### Task directions
Would you count how many lines of the material below hold the string "computer"? Give only the number.
++++ Records for the task
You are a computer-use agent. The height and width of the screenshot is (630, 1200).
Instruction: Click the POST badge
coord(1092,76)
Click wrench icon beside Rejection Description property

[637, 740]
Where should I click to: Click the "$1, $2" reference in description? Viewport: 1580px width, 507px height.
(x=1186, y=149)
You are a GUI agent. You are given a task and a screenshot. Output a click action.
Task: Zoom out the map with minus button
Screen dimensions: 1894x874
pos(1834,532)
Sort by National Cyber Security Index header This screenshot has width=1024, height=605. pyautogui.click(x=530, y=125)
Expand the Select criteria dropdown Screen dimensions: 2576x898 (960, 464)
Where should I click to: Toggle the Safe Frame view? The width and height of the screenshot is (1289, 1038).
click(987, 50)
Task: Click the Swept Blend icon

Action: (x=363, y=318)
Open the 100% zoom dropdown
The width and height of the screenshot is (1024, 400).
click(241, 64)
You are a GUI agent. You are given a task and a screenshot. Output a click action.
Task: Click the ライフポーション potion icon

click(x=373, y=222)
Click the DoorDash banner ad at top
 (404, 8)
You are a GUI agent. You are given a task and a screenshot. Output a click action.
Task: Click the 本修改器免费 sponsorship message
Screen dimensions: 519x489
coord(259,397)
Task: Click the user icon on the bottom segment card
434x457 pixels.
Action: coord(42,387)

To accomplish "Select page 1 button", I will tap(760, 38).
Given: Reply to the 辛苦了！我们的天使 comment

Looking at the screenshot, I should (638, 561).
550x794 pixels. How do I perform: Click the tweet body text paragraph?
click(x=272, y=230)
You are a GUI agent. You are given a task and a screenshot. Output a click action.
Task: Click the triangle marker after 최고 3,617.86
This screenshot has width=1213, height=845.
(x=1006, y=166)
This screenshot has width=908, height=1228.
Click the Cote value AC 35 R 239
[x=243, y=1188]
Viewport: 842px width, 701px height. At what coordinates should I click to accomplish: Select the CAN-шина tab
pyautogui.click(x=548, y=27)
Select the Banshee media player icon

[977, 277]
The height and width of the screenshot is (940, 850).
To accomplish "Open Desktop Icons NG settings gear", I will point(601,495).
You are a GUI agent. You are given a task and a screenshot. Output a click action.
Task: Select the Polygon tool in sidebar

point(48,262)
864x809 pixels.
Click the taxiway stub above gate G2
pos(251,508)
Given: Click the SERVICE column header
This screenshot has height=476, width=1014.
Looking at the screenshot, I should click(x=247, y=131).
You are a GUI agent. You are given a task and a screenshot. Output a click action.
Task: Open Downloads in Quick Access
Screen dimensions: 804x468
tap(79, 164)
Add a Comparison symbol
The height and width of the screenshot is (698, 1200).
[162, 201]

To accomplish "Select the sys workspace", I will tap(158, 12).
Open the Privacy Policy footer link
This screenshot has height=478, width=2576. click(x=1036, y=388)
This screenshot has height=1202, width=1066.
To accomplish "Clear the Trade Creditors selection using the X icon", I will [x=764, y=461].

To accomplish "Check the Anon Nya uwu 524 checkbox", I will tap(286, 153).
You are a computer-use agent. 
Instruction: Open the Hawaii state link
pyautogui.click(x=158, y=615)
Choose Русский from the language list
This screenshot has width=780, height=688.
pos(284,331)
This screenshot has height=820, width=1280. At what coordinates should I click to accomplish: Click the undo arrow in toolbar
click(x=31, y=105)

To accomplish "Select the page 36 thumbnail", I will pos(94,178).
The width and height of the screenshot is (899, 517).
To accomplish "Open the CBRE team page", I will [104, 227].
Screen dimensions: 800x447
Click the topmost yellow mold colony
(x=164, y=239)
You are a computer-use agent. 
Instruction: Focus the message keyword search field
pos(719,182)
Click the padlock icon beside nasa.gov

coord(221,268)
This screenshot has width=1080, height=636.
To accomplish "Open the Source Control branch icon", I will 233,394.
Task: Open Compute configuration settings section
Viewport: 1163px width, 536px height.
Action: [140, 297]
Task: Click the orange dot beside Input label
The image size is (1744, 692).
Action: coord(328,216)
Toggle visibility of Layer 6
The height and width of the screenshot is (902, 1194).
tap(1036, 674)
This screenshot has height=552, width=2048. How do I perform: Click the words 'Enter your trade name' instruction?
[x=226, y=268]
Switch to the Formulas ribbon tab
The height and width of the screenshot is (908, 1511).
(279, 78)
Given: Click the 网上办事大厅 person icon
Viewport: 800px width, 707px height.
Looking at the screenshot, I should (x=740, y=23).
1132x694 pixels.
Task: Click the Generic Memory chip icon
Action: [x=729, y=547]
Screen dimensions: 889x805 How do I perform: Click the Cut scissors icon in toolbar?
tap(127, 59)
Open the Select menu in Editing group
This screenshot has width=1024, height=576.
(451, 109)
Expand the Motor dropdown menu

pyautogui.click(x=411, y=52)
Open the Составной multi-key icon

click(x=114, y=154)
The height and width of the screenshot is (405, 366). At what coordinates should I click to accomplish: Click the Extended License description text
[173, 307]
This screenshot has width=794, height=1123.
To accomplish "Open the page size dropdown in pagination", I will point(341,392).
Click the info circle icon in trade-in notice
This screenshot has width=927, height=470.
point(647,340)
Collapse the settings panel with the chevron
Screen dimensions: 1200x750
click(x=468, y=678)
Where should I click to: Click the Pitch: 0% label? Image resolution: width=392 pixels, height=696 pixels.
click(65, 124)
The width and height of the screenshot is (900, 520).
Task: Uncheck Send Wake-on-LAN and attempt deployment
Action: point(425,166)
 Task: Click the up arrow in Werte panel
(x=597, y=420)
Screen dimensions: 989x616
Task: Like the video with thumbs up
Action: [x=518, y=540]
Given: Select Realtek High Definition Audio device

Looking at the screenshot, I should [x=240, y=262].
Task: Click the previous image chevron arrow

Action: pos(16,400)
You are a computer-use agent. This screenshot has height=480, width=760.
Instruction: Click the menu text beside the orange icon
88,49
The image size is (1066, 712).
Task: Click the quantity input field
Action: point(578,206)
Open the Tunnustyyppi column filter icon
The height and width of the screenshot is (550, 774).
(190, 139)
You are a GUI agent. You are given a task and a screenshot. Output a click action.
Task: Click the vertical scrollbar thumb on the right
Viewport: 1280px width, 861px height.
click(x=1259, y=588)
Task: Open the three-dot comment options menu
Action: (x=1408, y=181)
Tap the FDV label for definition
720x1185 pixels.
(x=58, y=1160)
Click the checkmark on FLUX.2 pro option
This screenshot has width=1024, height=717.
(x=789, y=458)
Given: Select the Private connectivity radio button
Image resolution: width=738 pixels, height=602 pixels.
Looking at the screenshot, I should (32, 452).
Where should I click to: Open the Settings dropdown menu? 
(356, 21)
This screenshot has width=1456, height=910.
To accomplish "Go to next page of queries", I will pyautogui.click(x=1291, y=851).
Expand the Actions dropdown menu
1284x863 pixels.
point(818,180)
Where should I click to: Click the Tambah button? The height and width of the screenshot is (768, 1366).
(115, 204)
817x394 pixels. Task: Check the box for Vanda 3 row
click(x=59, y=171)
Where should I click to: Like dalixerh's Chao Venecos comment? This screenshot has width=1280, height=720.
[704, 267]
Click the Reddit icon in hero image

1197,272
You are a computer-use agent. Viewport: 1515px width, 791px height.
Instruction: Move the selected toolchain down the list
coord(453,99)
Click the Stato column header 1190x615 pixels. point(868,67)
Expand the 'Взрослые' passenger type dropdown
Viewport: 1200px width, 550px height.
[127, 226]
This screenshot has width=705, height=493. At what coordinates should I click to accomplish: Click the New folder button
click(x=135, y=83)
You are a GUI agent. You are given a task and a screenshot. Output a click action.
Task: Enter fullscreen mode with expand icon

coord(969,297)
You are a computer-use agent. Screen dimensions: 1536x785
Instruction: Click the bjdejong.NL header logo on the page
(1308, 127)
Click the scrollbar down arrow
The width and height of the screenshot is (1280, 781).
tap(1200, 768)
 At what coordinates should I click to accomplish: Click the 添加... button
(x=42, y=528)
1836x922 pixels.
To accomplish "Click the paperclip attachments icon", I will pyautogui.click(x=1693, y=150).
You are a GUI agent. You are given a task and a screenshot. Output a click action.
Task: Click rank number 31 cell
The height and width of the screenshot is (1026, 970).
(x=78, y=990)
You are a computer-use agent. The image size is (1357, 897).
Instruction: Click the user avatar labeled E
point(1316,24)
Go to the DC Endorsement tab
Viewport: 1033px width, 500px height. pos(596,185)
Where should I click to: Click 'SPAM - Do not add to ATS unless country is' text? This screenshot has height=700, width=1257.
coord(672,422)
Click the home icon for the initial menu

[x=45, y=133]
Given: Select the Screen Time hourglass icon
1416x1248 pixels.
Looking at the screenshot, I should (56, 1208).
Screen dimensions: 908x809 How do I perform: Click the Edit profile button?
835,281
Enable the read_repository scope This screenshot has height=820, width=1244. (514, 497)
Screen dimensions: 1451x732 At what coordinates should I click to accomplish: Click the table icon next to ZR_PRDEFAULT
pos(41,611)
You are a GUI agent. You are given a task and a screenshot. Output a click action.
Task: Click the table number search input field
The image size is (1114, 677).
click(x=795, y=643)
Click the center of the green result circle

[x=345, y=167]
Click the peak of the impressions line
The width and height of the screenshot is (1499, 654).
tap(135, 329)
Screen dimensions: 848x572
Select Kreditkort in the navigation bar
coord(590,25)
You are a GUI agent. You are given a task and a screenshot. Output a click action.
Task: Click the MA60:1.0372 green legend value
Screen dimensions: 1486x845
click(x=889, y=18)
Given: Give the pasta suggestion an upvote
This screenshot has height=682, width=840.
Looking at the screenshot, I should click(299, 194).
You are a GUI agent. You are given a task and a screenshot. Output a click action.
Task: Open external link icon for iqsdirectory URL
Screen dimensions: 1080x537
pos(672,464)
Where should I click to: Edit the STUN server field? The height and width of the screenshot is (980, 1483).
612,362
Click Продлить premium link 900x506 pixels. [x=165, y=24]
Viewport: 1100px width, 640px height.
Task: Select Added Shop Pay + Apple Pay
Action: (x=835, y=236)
++++++++
### Exercise response
7